A material’s absorption value is a number from 0 to 1 that indicates the proportion of sound it absorbs at a given frequency. For instance, a brick wall is a highly reflective surface, so you would expect it to absorb very little sound. In fact, the absorption value for an unpainted brick wall varies from 2% to only 7%.

The absorption values for a particular material are often quoted in a table such as the one below.

125 Hz | 250 Hz | 500 Hz | 1 KHz | 2 KHz | 4 KHz | |
---|---|---|---|---|---|---|

α | 0.02 | 0.03 | 0.03 | 0.04 | 0.05 | 0.07 |

Table 4: Absorption values for an unpainted brick wall

Mineral insulation such as fibreglass or Rockwool, on the other hand, is highly absorbent. A 25mm thick layer of fibreglass has the following absorption values:

125 Hz | 250 Hz | 500 Hz | 1 KHz | 2 KHz | 4 KHz | |
---|---|---|---|---|---|---|

α | 0.06 | 0.20 | 0.65 | 0.90 | 0.95 | 0.98 |

Table 5: Absorption values for a 25mm layer of fibreglass

As you can see from Table 5, a 25mm layer of fibreglass is a poor bass absorber, but an excellent high frequency absorber.

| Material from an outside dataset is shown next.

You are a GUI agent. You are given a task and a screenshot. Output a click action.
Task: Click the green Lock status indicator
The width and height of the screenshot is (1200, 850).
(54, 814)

In order to arrive at an average absorption value for your room as a whole, Sabine developed the following procedure:

- Work out the surface area of all the different materials in the room.
- Multiply the area of each surface type by its absorbency value to give an answer in Metric Sabins. This value is also referred to as square metre absorption units (smau).
- Add up the total Metric Sabins for all the surfaces in the room. This is now the value for A in the denominator of Sabine’s equation. See Equation 18.

## Worked example using Sabine’s equation

For example, a room has the following dimensions 10m x 5m x 3m (L x W x H).

Room volume = L x W x H
= 10 x 5 x 3
= 150m^{3}
Internal surface areas:
Floor = L x W
= 10 x 5
= 50m^{2}
Ceiling = L x W
= 10 x 5
= 50m^{2}
Walls = 2(L x H) + 2(W x H)
= 2(10 x 3) + 2(5 x 3)
= 90m^{2}
Total internal surface area
= Floor + Ceiling + Walls
= 50m^{2} + 50m^{2} + 90m^{2}
= 190m^{2}

The floor, ceiling and walls have the following respective absorbency values: 0.05, 0.7 and 0.25.

Absorption of floor = 50m^{2} x 0.05
= 2.5 Metric Sabins
Absorption of ceiling = 50 m^{2} x 0.7
= 35 Metric Sabins
Absorption of walls = 90 m^{2} x 0.25
= 22.5 Metric Sabins
Total smau for the room = 2.5 + 35 + 22.5
= 60 Metric Sabins

RT60 = (0.161 * V) / A = (0.161 * 150) / 60 = 0.4s

Now putting the values for room volume and total Metric Sabins into Sabine's equation, we can obtain the following predicted reverberation time:

You have now quantified one of the basic acoustic properties of a room.

Assuming that the room for which this prediction has been made can support a well diffused sound field, then the predicted value should be close to the measured value.

You can now start to plan what form of acoustic treatment will be needed to alter the RT60 value in order to bring it into the range shown in Figure 26.

## Extra information on RT60 calculations

Since Wallace Sabine derived his original equation, a lot of work has been done on closing the gap between predicted and measured RT60 values. Since Sabine’s equation is based on the assumptions that the sound field in the room is perfectly diffuse, and that the surface absorption is evenly distributed, his equation does produce reliable values for RT60 if the average absorption exceeds about 0.2.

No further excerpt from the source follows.